The bottom line is that the buyer brokerage is an important document - for you as well - but you should feel 100% certain that the Realtor whose name is on it will be working hard for you.
Best of luck to you!
As for your "smacks of unconstitutionality" statement: you aren't forced to sign an exclusive agreement. You can always have the listing agent or another agent work as a broker's agent, dual agent, transactional agent, or selling agent, whichever term is used in your area. In that case they will be working in the seller's and not in your best interest, but you don't have to sign the agreement, no.

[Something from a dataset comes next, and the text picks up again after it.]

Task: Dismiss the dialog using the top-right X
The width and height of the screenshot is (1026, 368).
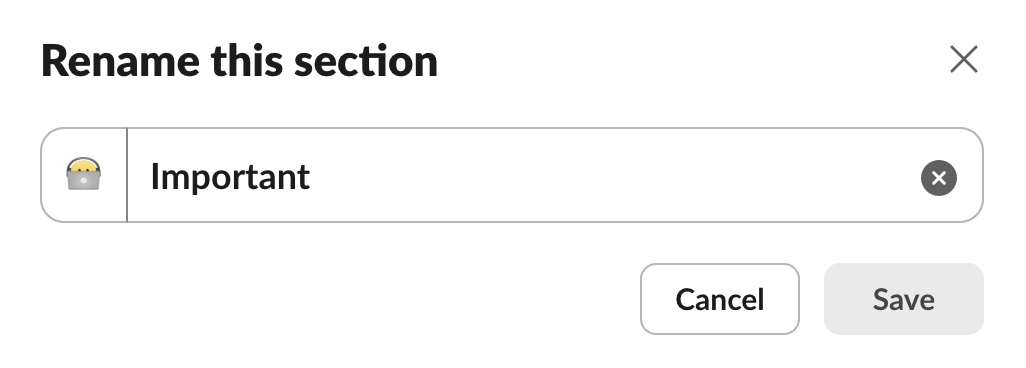Action: (963, 60)
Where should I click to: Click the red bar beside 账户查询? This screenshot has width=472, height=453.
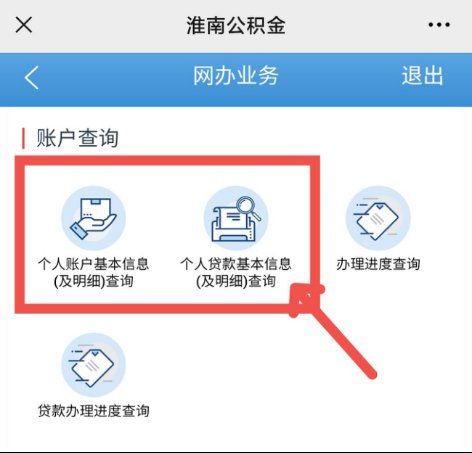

I can appreciate that you want to work only with one good agent and that you feel that you might be stuck with the agent if the agent "goes bad." Your statement is proof that setting expectations right from beginning is important for the agent and the client and I think failure to talk about the mutual expectations is the # 1 reason why things go sideways between an agent and client. You as the buyer will have certain expectations (e.g., the agent is available to show you properties at your convenience, will search for suitable properties and preview properties before showing to name only a few possible expectations) and the agent has the expectations that you'll work with him/her. Why else would the agent perform any work for you? The only way we can ensure that our labor will not be wasted is by having a written exclusive buyer broker agreement. If you are concerned about the agent "going bad", I would suggest that you limit the agreement to only a few months for at least the first contract. While I agree that most agents will not want to hold you hostage to a contract that is no longer a win-win, I think you'd be better off doing your homework first and choose wisely than hope for the agent to not go after you for a commission because you bought through a different agent while still under contract with the first agent. Exercise the freedom to contract and negotiate the terms that you can live with. If you really find that you made the wrong choice and you want to cancel the contract before it expires, ask the agent to refer you to another agent of your choice. That way, the first agent at least gets a referral fee when you end up buying and will be more inclined to release you from the contract. I hope this helps.
If that first agent physically took you to the property first, then he/she is legally procuring cause. With that said, very few agents would come after you for the commission if they happen to find out that you closed on a property they first showed you. This also assumes that an offer was not submitted for the property using the first agent. Hope this helps.